Une attention particulière est portée aux termes à utiliser lorsqu’on évoque l’offre et la demande de la ressource (« utilisation » n’est pas « consommation », l’utilisation peut être « in situ » ou « ex situ ») tout comme la façon de faire les comptes pour éviter les doublons (eaux de surface/eaux souterraine, ressources/réserves, eau verte/eau bleue…) qui peuvent amener excès d’optimisme ou d’alarmisme.

La troisième partie est étude de cas. Elle passe en revue divers grands conflits mondiaux (Tigre/Euphrate, Nil, Indus, Jourdain, Rio Grande/Colorado) ainsi que quelques exemples français à échelle locale. Les causes peuvent être diverses et variées. Citons par exemple le développement de l’irrigation dans un pays qui entraine un usage de l’eau et donc une diminution de l’écoulement pour son voisin en aval.

La quatrième partie fait office de conclusion et convoque le droit international. Une convention de 1997 existe mais n’est pas ratifiée par suffisamment de pays pour être réellement efficace. Quelques tentatives émergent malgré tout. Les auteurs insistent sur le fait que les conflits liés à l’eau ne se résument pas à leur seule dimension hydrologique et qu’une réelle volonté de faire la paix reste le préalable indispensable qui fait trop souvent défaut.
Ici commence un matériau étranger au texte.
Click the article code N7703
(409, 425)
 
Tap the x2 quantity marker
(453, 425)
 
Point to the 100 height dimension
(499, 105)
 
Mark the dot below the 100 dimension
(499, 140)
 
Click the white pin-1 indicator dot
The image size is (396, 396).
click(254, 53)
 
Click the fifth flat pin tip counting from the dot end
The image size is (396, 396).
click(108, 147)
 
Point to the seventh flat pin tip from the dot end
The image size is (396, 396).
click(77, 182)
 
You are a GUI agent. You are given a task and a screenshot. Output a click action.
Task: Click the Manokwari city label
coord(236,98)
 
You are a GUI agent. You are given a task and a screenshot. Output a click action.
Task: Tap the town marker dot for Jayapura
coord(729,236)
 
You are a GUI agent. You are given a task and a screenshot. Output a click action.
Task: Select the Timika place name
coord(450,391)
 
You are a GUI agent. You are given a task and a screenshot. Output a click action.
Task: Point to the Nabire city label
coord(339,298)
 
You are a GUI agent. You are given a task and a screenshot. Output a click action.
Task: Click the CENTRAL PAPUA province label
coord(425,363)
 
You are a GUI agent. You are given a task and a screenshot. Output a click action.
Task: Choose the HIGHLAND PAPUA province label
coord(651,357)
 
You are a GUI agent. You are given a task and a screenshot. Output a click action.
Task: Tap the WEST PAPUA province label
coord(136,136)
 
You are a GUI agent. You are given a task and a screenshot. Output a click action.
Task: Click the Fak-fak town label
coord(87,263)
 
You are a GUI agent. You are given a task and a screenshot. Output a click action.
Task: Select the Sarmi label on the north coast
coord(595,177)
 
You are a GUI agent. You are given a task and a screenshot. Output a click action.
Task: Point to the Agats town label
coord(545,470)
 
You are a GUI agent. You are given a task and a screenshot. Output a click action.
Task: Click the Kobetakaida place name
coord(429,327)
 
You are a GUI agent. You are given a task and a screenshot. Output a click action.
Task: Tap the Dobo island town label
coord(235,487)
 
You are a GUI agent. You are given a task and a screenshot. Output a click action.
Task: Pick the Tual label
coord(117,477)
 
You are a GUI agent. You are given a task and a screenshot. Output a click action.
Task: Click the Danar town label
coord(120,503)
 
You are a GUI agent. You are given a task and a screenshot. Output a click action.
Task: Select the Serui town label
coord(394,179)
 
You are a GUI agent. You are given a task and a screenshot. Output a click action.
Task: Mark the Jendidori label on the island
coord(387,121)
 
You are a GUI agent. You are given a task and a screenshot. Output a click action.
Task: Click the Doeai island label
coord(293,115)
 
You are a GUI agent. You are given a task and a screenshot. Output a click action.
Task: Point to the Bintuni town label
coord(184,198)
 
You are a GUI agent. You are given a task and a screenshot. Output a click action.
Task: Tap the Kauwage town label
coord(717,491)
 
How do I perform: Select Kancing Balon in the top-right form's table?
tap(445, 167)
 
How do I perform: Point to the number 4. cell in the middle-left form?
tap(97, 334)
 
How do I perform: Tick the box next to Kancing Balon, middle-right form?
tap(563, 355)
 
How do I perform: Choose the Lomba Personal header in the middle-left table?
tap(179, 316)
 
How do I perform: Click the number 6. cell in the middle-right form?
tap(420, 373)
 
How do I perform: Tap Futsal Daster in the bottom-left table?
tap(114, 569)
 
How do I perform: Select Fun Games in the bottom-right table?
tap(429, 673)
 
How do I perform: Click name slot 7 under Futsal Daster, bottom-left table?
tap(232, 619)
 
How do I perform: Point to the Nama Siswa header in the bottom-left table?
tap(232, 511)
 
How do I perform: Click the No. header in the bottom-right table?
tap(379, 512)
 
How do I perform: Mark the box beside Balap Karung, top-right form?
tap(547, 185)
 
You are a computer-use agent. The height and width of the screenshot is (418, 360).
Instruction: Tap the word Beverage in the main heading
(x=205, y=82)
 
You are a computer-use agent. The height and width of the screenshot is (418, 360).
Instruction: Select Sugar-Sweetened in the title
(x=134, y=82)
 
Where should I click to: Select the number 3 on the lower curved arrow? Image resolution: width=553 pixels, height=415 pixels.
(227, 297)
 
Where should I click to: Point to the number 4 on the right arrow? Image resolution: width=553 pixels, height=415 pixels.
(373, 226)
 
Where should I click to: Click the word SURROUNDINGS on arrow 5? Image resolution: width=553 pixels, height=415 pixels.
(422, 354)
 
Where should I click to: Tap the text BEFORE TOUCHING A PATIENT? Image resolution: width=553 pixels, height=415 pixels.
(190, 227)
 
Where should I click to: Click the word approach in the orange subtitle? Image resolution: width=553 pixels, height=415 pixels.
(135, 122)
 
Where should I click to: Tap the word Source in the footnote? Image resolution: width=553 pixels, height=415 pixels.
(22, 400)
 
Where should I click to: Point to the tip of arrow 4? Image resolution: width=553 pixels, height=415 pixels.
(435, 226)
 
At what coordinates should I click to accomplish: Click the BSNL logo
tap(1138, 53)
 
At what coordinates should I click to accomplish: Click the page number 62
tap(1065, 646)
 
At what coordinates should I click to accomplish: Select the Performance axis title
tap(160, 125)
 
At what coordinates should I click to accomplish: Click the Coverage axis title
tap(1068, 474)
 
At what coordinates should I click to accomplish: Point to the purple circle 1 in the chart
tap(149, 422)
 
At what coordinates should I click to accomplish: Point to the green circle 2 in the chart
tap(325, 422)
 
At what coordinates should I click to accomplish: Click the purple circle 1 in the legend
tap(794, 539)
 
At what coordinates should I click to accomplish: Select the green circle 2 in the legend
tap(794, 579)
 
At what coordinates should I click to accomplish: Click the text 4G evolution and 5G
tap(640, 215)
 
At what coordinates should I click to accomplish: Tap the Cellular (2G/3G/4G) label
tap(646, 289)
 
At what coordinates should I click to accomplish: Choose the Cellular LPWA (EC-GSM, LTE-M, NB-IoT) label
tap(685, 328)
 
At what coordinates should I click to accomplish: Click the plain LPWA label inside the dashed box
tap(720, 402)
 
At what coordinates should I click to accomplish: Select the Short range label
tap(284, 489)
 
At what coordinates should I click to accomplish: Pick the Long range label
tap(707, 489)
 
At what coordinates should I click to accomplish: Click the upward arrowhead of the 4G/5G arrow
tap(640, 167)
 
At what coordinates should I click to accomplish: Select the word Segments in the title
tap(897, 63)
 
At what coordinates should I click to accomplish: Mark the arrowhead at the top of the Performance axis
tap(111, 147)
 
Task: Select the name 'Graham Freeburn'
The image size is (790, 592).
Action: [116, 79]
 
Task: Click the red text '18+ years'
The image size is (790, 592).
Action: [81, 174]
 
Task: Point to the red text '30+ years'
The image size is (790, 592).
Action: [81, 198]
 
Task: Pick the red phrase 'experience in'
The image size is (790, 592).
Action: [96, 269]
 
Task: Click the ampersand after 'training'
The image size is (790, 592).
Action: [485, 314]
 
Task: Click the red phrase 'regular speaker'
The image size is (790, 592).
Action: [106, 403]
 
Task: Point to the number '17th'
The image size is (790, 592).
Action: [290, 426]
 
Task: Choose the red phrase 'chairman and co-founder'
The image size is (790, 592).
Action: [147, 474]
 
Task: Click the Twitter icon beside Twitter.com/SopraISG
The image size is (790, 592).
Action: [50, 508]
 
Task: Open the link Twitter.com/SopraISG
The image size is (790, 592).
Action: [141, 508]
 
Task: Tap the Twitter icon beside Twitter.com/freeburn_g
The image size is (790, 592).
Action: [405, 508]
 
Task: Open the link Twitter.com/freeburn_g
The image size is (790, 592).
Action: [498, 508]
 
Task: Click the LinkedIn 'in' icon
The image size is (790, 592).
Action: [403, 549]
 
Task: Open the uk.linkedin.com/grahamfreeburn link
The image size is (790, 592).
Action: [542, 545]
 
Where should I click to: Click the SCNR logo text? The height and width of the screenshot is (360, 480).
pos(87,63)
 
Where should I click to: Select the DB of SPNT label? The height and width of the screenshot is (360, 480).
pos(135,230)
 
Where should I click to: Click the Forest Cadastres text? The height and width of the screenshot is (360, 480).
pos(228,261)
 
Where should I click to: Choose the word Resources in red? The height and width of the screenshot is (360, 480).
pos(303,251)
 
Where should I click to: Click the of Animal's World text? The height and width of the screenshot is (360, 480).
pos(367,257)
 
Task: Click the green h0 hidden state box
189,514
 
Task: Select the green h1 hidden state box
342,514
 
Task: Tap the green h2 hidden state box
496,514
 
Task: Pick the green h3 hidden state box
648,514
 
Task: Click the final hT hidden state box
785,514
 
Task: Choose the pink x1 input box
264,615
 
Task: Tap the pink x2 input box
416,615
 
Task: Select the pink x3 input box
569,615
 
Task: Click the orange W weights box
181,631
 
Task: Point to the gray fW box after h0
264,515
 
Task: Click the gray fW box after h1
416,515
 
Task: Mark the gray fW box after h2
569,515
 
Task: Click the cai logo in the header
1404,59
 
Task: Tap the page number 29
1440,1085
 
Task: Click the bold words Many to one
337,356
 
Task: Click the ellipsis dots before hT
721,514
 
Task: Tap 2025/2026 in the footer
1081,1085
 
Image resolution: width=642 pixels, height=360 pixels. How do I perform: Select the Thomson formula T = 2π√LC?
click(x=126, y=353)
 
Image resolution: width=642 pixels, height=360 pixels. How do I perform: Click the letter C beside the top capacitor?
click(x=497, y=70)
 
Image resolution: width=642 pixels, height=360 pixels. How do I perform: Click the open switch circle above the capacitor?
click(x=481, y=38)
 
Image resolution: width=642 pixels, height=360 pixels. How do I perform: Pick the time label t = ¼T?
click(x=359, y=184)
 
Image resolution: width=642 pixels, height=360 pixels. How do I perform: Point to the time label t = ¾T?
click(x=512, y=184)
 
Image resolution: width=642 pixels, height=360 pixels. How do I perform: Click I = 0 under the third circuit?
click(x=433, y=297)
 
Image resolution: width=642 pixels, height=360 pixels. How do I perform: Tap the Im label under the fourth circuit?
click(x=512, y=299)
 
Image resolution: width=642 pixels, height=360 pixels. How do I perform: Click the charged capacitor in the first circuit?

Une belle réussite dans ce créneau des « beaux livres » tant le ton est juste et les documents diversifiés. Ravira donc les férus de géopolitique, les historiens aussi mais logiquement les géographes qui, rappelons le, trouveront, outre pour le développement durable, exemples et documents d’étude pour sortir d’approches sur les fleuves parfois encore bien surannées.